Así que me auto censuré, me daba miedo hablar mi verdad, me daba miedo aceptar mi identidad.
Ella nunca me presionó a contarle nada, el sexo siempre fue alucinante y fluíamos muy bien. Durante mi período con ella me di cuenta de que yo operaba con mecanismos de sobrevivencia porque vivir en República Dominicana no es fácil.

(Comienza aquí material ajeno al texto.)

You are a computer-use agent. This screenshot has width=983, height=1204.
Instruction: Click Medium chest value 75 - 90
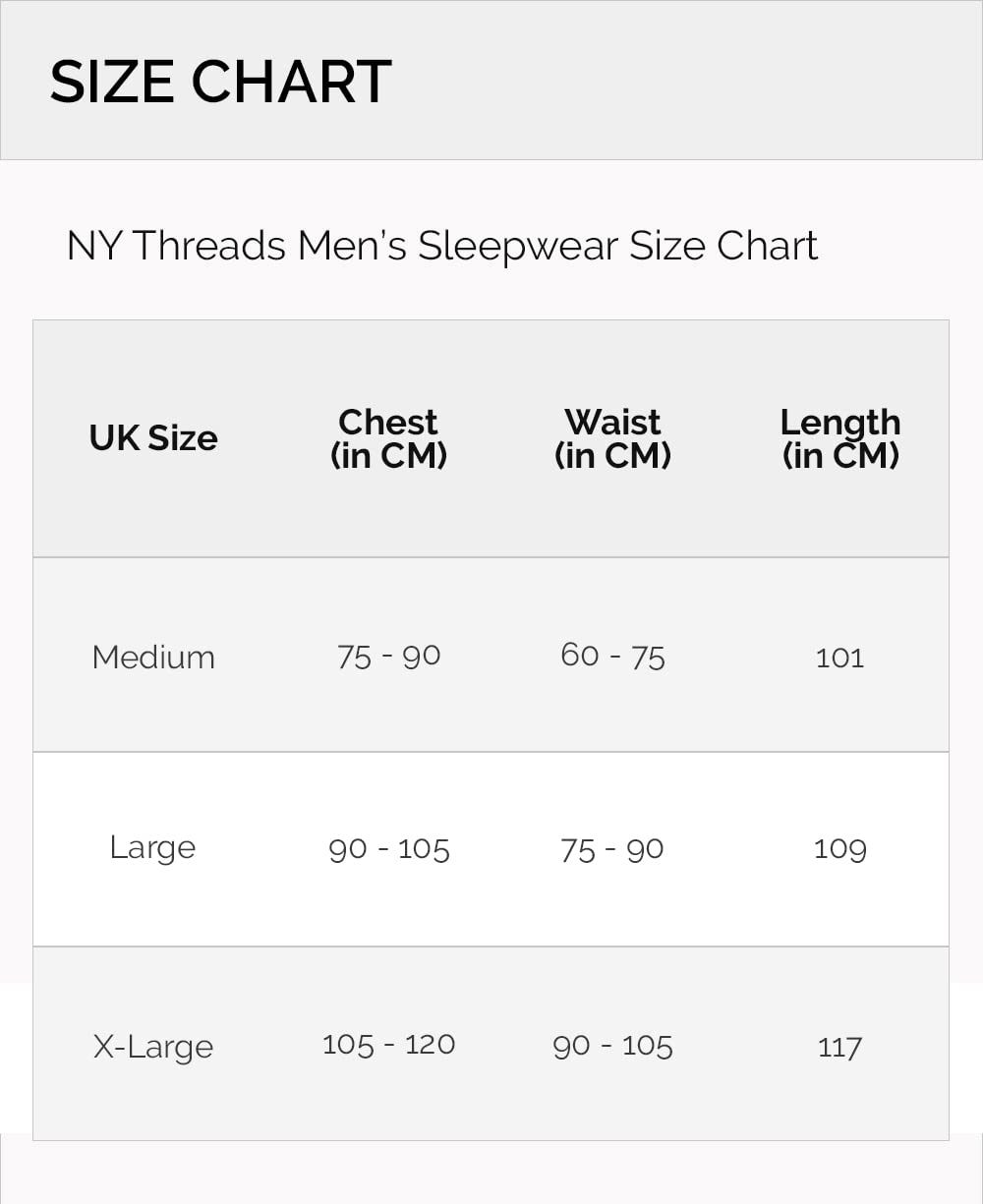(388, 657)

Un día estábamos tomando unos tragos en un bar con sus amigas y una señaló lo apuesto que estaba el hombre que nos atendía, lo que abrió la conversación. Intenté no involucrarme en el tema, inclusive intenté evadirlo, desviarlo. Pero fue fútil porque la verdad pesa más. Fue la primera vez que admití frente a ella que también me llamaba la atención los chicos, pero no pude referirme a mi misma como bisexual. Esto me provocó un coctel de sentimientos en el pecho, entre ellos sentí alivio y vergüenza.
Asumí que se ella se enojaría conmigo, asumí que todo terminaría esa noche, asumí, asumí, asumí…. Ella me miró con ojos llenos de curiosidad, pero también llenos cariño y gentileza. Me confrontó, no porque no le había dicho sino por la timidez e inseguridad con la que yo hablaba en ese momento. Fue como salir del closet otra vez.

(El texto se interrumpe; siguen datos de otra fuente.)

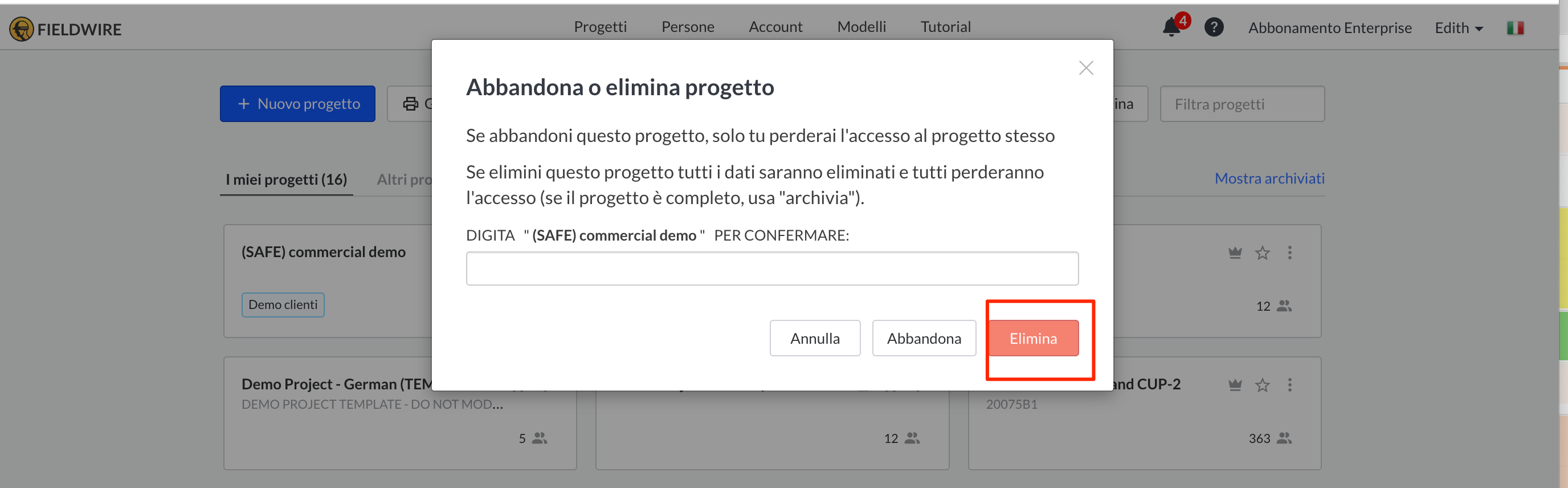Click crown icon on CUP-2 project card
The image size is (1568, 488).
(1235, 385)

Una persona hace lo mejor que puede con las herramientas que tiene. Hasta ese momento entendía que la norma era estar a la defensiva o esconderse y me di cuenta que ya no lo quería hacer más. Esto me llevó a un viaje fantástico, en el cual continúo. Ocultar, evadir e intentar pasar por lesbiana o heterosexual no me engrandece. Al contrario, me destruye, me divide, me perjudica. Negar una parte de mi identidad es negarme a mí misma.